Ancak bu teorinin önemli bir sorunu var. NASA’nın söylediği üzere Dünya’da, silisyumlu volkanlar tipik olarak iki bileşenin varlığında oluşur - su ve levha tektoniği. Ancak bunların ikisi de Ay’da mevcut değil. Bu nedenle, Gruithuisen Kubbelerinin nasıl oluştuğuna dair gizem halen sürüyor.

Bu yüzden NASA, Artemis misyonlarıyla ile beraber Lunar Vulkan Görüntüleme ve Spektroskopi Gezgini veya Lunar-VISE adlı yeni bir bilim aracıyla garip Ay gizemlerini detaylı olarak incelemeye hazırlanıyor.

Teknik olarak, Lunar-VISE, ikisi sabit bir ay iniş aracına monte edilecek ve üçü bir mobil geziciye takılacak olan beş ayrı bileşenin birleşimi. Lunar-VISE, garip kubbelerin tepesindeki, bu yapıların en yüksek noktalarındaki gevşek kaya ve toz örtüsü olarak tanımlanan Ay regolitini analiz edecek.

NASA, bu çalışmaların kubbelerin kompozisyonunun gerçekte ne olduğunu çözmeye yardımcı olacağına ve Gruithuisen gizeminin geri kalanını ortaya çıkaracağına inanıyor. Daha genel olarak bakıldığında ise bu çalışmalar, uzun süredir devam eden bir Ay bulmacasını nihayet sonlandırmanın ötesinde, astronotları veya robotları gelecekte Ay’a gönderilecek görevler için çeşitli Ay iniş yüzeyleri hakkında bilgi toplayarak fayda sağlayabilir.
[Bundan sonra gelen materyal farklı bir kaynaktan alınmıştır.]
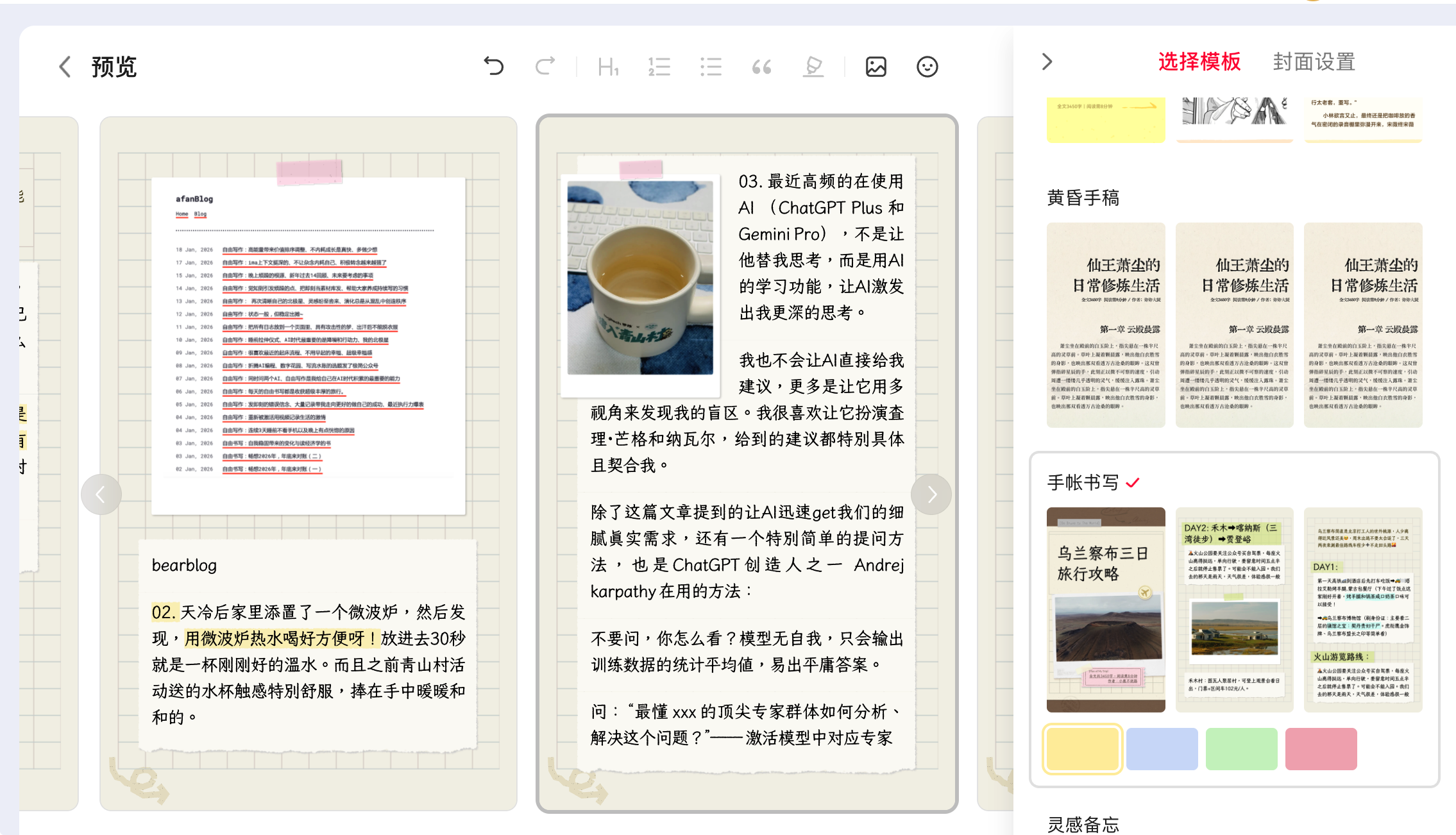Pick the green theme color
Screen dimensions: 1456x835
tap(1241, 748)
Ayrıca, NASA’nın ek olarak belirttiğine göre, uzay biyolojisi uygulamaları için Lunar Explorer Enstrümanı veya LEIA adlı bir bilim paketini kullanarak ay yüzeyine belirli bir tür maya gönderilmesi de planlanıyor. Daha sonra ekip, bekleyerek bu organizmaya mikro yerçekimi ve uzay kaynaklı radyasyona maruz kalma sonucunda neler olacağını takip edecek.

Gönderilen Saccharomyces cerevisiae isimli maya, özellikle genetik, hücresel ve moleküler replikasyon ve bölünme süreçleri ve radyasyon gibi çevresel faktörlere DNA hasarı tepkisi alanlarında insan biyolojisinin önemli bir model olarak öne çıkıyor.

Başka bir deyişle, Artemis maya deneyinden elde edilen bilgiler, bir gün Dünya üzerindeki biyolojik çalışmalara yardımcı olabilir ve uzayın insan vücudunu nasıl etkilediğinin tam olarak çözülmesini sağlayabilir.